An agency- firing idea

Sox

While rummaging through my sock drawer the other day, I found myself unable to locate a clean, matched pair. I asked my wife if there might be any in the wash. She responded by telling me to check the mismatched sock pile in the laundry room.

The name triggered a Pavlovian response, and I was immediately transported back in time to a major new business pitch we were making.

We were up against some major players and challenged by the prospect to present “ideas that would get an agency fired.”  As you might expect, we soon found ourselves struggling to formulate three truly innovative (and agency firing worthy) suggestions.

En route to the pitch, I found myself with extra time to squeeze in a quick workout. After checking into an airport hotel for the night, I searched for my gym socks. Sure enough, one was M.I.A.

Its absence triggered an immediate thought for the upcoming pitch: where DOES a missing sock go? Why does it leave in the first place and what happens to it afterwards? Does it join a league of other missing socks or go it alone like a clothing world version of Robinson Crusoe?

I shared my idea for the missing sock theme with my teammates. Lacking a third idea and weary beyond words, they readily agreed to let me present it to the prospect later that day. I did. I actually brought my one, remaining white sock to the meeting and, at just the right moment, hurled it across the conference room table at the CMO.

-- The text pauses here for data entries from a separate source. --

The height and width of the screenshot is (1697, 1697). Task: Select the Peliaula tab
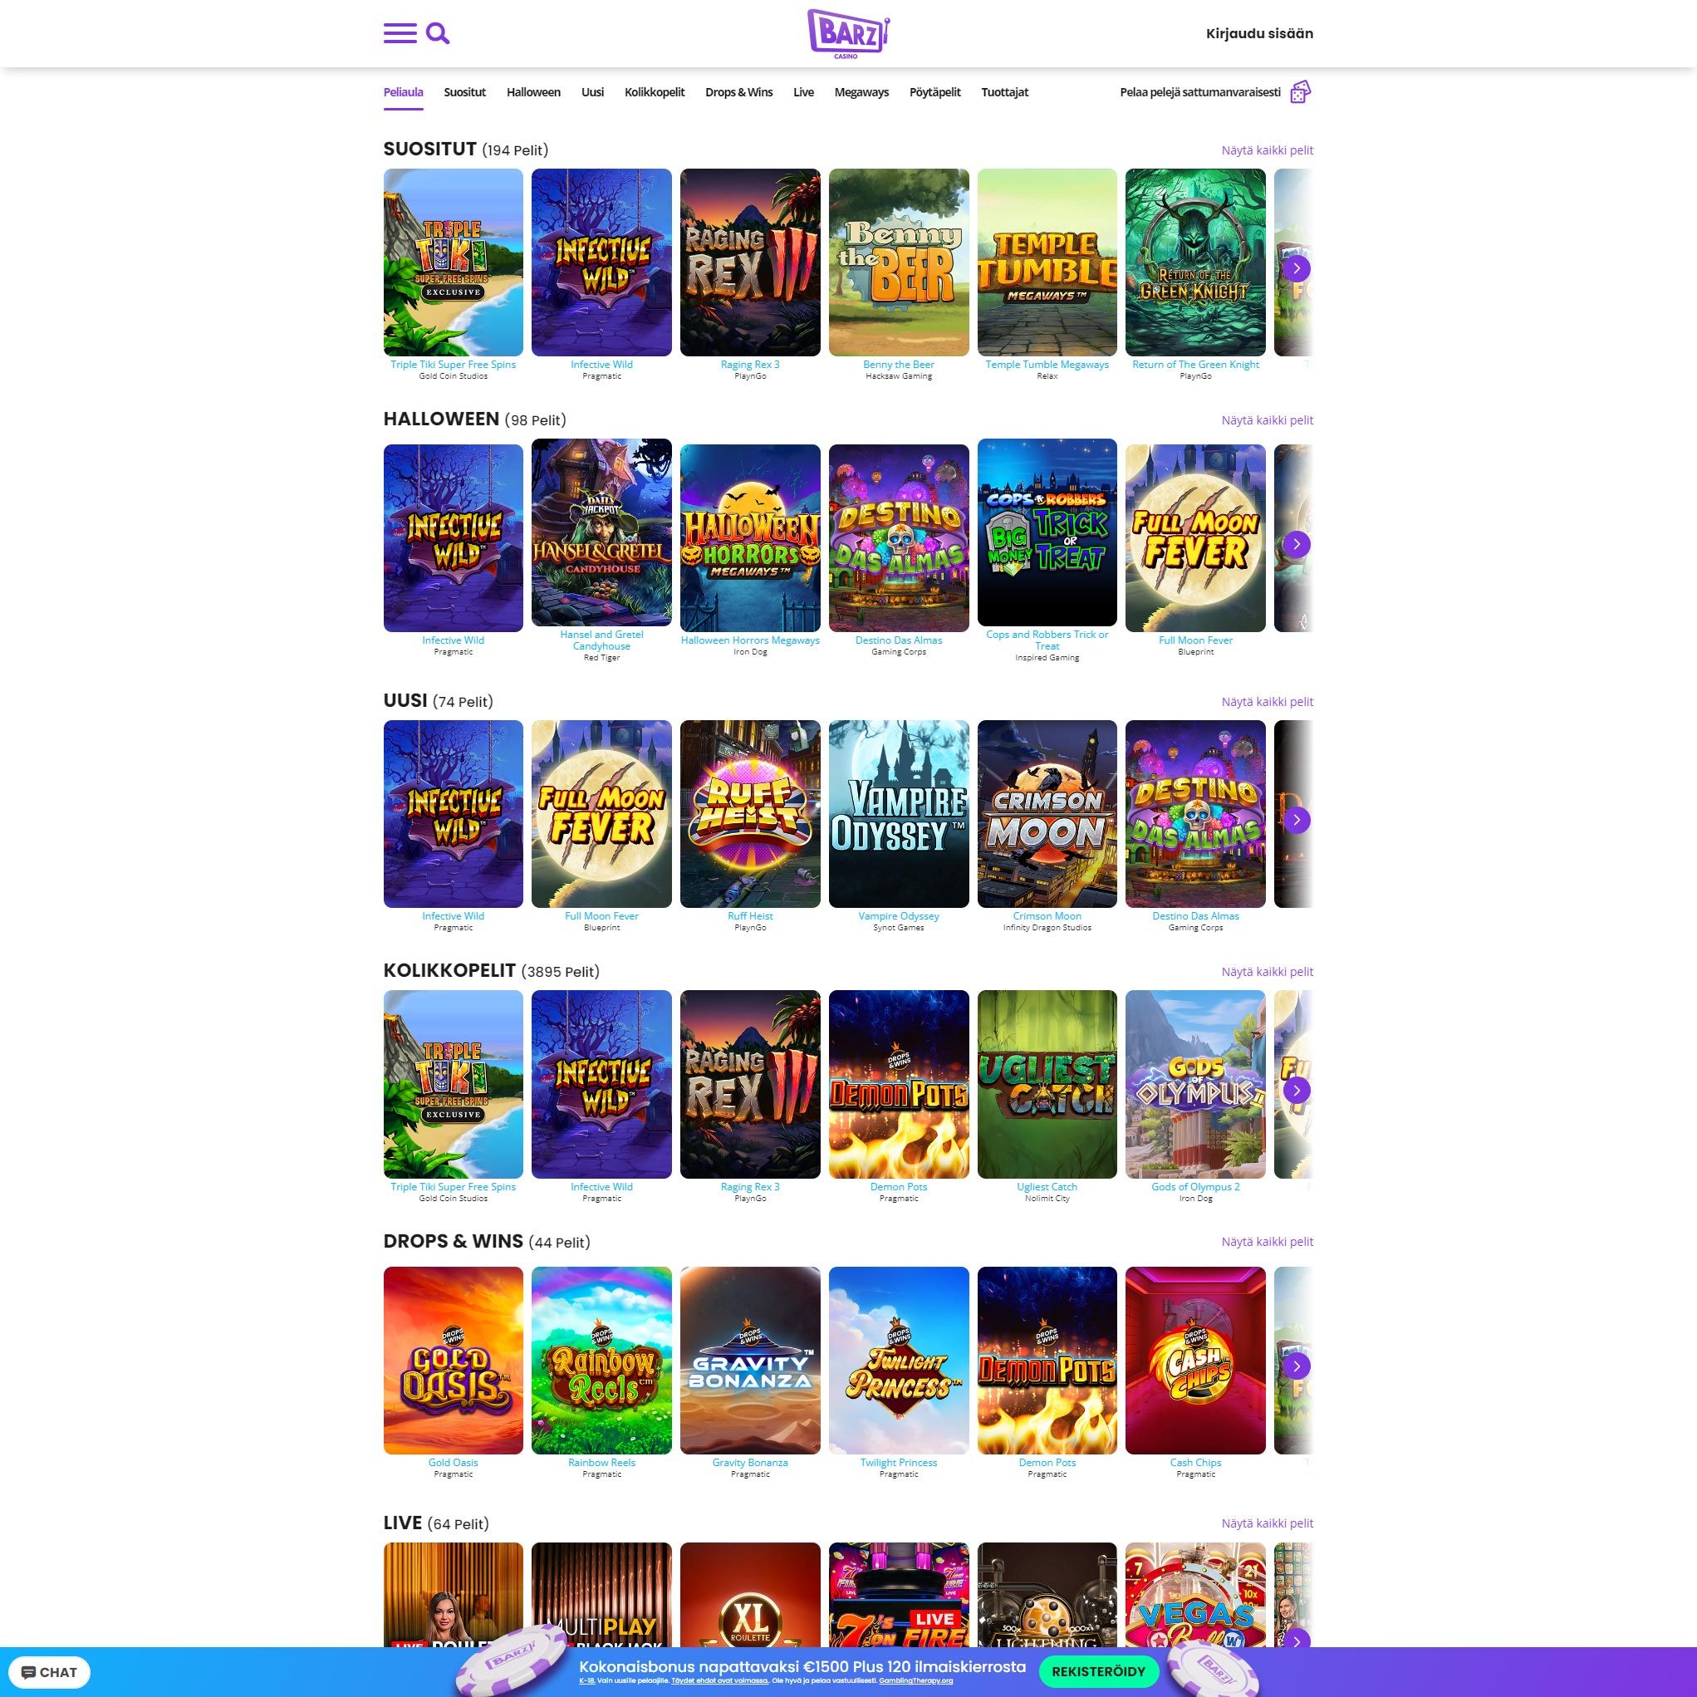click(x=403, y=91)
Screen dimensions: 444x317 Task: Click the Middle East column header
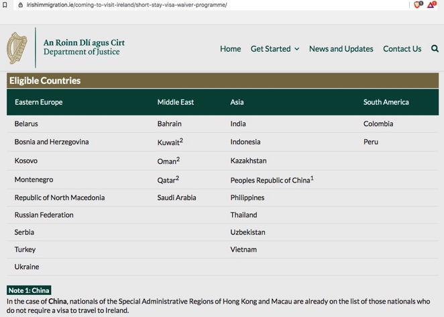click(x=176, y=102)
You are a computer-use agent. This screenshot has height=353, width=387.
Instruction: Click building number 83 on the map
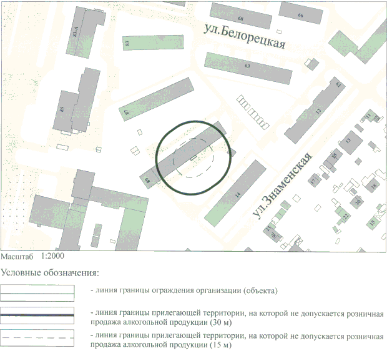pyautogui.click(x=127, y=43)
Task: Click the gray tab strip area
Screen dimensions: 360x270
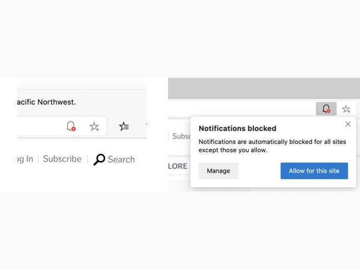Action: (x=264, y=88)
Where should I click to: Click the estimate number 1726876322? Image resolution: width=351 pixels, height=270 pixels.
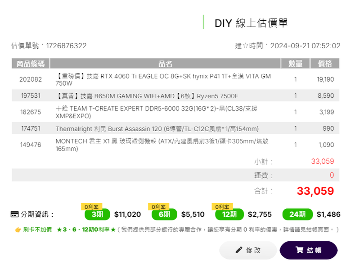pos(66,46)
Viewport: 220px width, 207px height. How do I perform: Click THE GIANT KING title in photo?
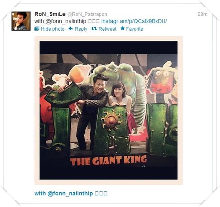click(108, 160)
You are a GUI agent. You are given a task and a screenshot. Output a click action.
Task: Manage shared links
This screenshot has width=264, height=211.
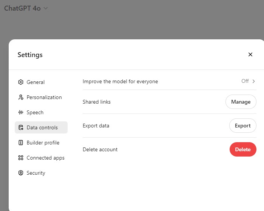[x=241, y=102]
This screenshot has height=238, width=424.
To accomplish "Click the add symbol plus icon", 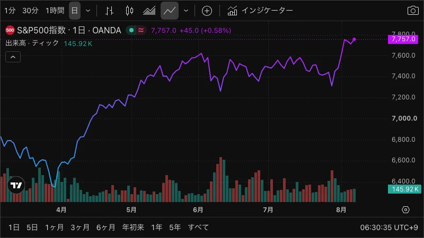I will pos(207,11).
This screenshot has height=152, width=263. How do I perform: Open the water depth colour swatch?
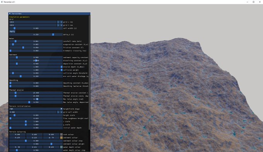tap(61, 147)
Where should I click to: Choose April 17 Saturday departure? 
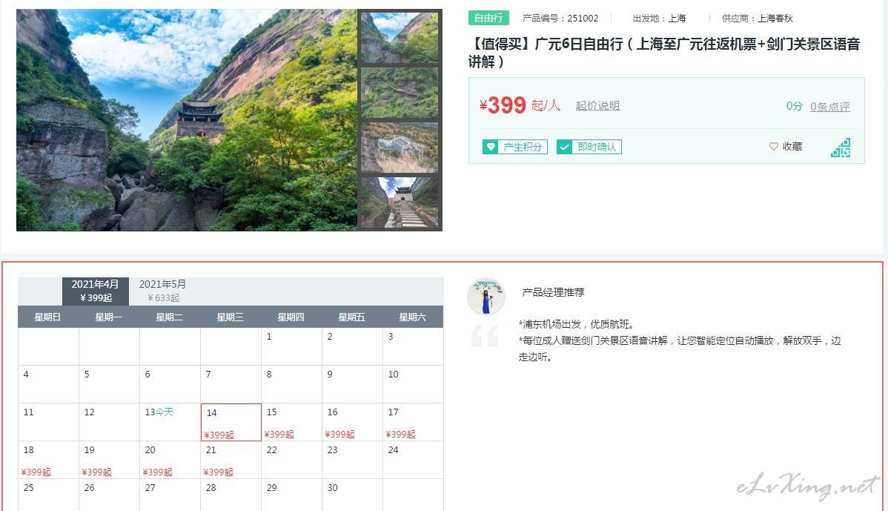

Needless to say he was flummoxed. I then escalated his unease by asking, “So, Jeff, where did this poor white sock's mate go? Where do ALL missing socks go? Is there a sock heaven? We'd like to know. In fact, we think EVERY American housewife (their target audience) would like to know and we'd like to suggest a grass roots campaign to find America's missing socks.”

Jeff and his team loved the idea. We were hired on the spot. And, just as quickly, the missing sock idea went, well, missing. It remains M.I.A. to this day.

Most big ideas that win new accounts never see the light of day.  Why? There are a number of reasons:

– The prospect's only interested in seeing how creative the contenders can be
– The prospect's really not interested in pushing the envelope and risking failure
– The prospect doesn't have the budget needed to implement the truly big idea.

It can be frustrating to nail a really big concept, have the prospect buy it (and you) and later be told it won't be implemented. But, the subsequent fees can sure ease the pain.

How about you? Have you ever presented great ideas that, despite winning universal acclaim from the client, never saw the light of day? If so, spill the beans. My sock story needs company.

5 thoughts on “An agency- firing idea

  1. Wow. That is such a great idea, Cathieericson. But, as you know, it’s one thing to share a great idea with a prospect and quite another to pass it along to a direct competitor.

  2. Absolutely…for all three reasons cited! Can be frustrating, but is usually not surprising. It takes an amazing client to see the value of “outside the box.”
    Our local PRSA chapter included an award category one time for “Close…but no go” where we could honor those brilliant ideas that never got implemented. It would have been judged “just for fun.”
    Not one agency entered an idea, even though we all have them. I guess no one wanted to air their “laundry” to borrow your sock analogy.

  3. My former agency once worked for a certain Asian car company that’s now definitely second-tier if not lower. Back then, as now, they had one great niche product. The difference was that back then they wouldn’t bring it over from the mother country despite enthusiast clamor for it.
    To spur management and create buzz, we came up with a road rally program designed to get enthusiasts of limited means involved in motorsport.
    While the marcom people loved it, the sales people — from whose rank the showboat COO rose — said the product would never do enough volume to make it worthwhile.
    As we later found out, they were only concerned with jiggering the monthly sales numbers and wrote up a lot of bad loans before being fired. They hired an agency without a significant auto portfolio for more consumer marketing, but the end only wanted same-old, same-old.
    One of the clients’ competitors whom you might have heard of — Subaru — has adopted many of the same strategies with its WRX STi all-wheel-drive performance compact.
    I have other ideas that haven’t seen the light of day but I won’t share them. That’s because I’ve become a believer in Blair Enns’ no-RFP, take-no-prisoners Manifesto, which I apply to creative services but can work just as well for PR:
    http://www.commpro.biz/advertising/to-hell-with-the-sell-a-12-step-manifesto-to-stop-pitching-free-creative-away-to-prospects/#.T2lULfSFzGg.facebook

  4. Thanks Julie. That is so true. I cannot remember how many times a prospect in say, health care, has invited us to pitch their business under the guise of ‘….wanting fresh, out-of-the-box thinking from someone other than the usual suspects.’ Then, we receive a call later on letting us know our lack of industry depth weighed heavily against us and the prospect had once again hired one of the usual suspects. Be it ever thus.

  5. What a great idea! I love when “happy accidents” spawn new creations. And kudos to the client for being open-minded enough to handle the unorthodox pitch.
    It’s been my experience that people say that want new, innovative, out-of-the-box thinkers, but, unfortunately, they wind up choosing the tried and true.